We shall begin by giving some practical theological examples out of the Table-Talk which may serve further to elucidate certain of Luther’s ideas already referred to, e.g. those concerning temptations and their remedy, particularly that most serious temptation of all, viz. regarding the saving power of fiducial faith, which, so Luther thinks, comes through our “weakness.” To this, the tender spot and at the same time cardinal point of his teaching and practical morality, Luther returns again and again, with a frankness for which indeed we may be grateful. Owing to the nature of the conversations and to his habitual loquacity it may happen that some of the trains of thought and modes of expression resemble those already quoted elsewhere; this, however, is no reason for neglecting them, for they testify anew to the ideas of which his mind was full, and also to the state of habitual depression in which he lived.
“Early this morning the devil held a disputation with me on Zwingli, and I learned that a full head is better able to wrangle with the devil than an empty one.... Hence,” he says, “eat and drink and live well, for bodies tempted in this way must have plenty of food and drink; but lewdsters, and those tempted by sensual passion, ought to fast.”[683]
“For those who are tempted fasting is a hundred times worse than eating and drinking.”[684]
“When a man is tempted, or is in the company of those who are tempted, let him put to death Moses [i.e. the Law] and cast stones at him; but, when he recovers, the Law must be preached to him also; a man who is troubled must not have new trouble heaped upon him.”[685]
“In the monastery the words ‘just and justice’ fell like a thunderbolt upon my conscience. I was terrified when I heard it said: ‘He is just, and He will punish.’”[686] [But now I know]: “Our justice is a relative justice [687] “Hence I say to the devil: I, indeed, am a sinner, but Christ is righteous.”[688]
Many admissions reveal his altered feelings, the inconstancy and sudden changes to which he was so prone.
“I do not always take pleasure in the Word. Were I always so disposed towards the Word of God as I was formerly, then I should indeed be happy. Even dear St. Paul had to complain in this regard, for he bewails another law which wars in his members. But is the Word to be considered false because it does not happen to suit me?”[689]
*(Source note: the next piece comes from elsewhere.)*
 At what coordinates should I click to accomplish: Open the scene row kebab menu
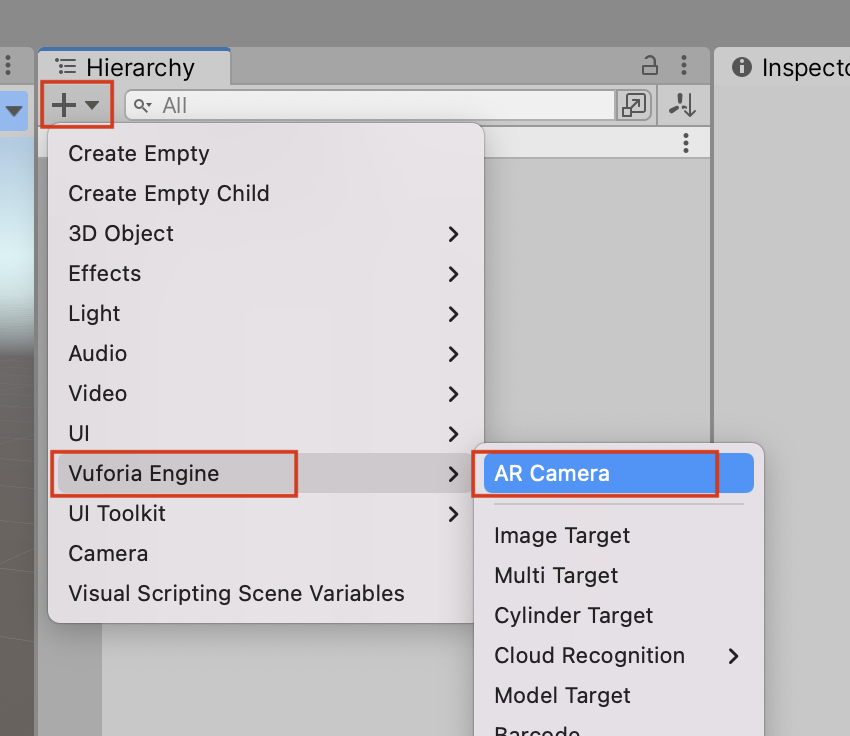point(686,143)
“Unless we wrap ourselves round with this God, Who has become both Man and Word, Satan will surely devour us.” “Hence the aim of the Prophets and the Apostles, viz. to make us hold fast to the Word.” “It costs God Almighty much to manifest His power and mercy even to a few. He must slay many kings before a few men learn to fear Him, and He must save many a rascal and many a prostitute before even a handful of sinners learn to believe in Him.”[690]
“So soon as I say: ‘Yes, indeed, I am a poor sinner,’ Christ replies, ‘But I died for you, I baptised you and I teach you daily.’ ... Ever bear this in mind, that it is not Christ Who affrights you, but Satan; believe this as though God Himself were speaking.”[691]
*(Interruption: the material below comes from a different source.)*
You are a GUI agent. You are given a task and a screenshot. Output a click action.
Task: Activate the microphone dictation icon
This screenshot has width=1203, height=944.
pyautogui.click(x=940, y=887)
“Is it not a curse that we should magnify our sins so greatly? Why do we not exalt our baptism just as we exalt our inheritance? A princely baby remains a prince even though he should s—— in his cradle. A child does not cease being heir to his father’s property for having soiled his father’s habiliments. If only we could see our way to make much of our inheritance and patrimony before God!... Yet children call God quite simply their Father.”[692]
“You are not the only man to be tempted; I also am tempted and have bigger sins piled on my conscience than you and your fathers. I would rather I had been a procurer or highwayman than that I should have offered up Christ in the Mass for so long a time.”[693]
The last words may serve as an introduction to a remarkable series of statements concerning the religious practices of the ancient Church. As these words show, he does not shrink from dishonouring by the most unworthy comparisons even those acts and doctrines which, by reason of their religious value, were dear to the whole Church of antiquity and had been regarded by some of the purest and most exalted souls as their only consolation in this life.
Elsewhere he says of the sacrifice of the Mass: “The blind priestlings run to the altar like pigs to the trough”; this, “the shame of our scarlet woman of Babylon, must be exposed.” “I maintain that all public houses of ill-fame, strictly forbidden by God though they be, yea, manslaughter, thieving, murder and adultery, are not so wicked and pernicious as this abomination of the Popish Mass.”[694]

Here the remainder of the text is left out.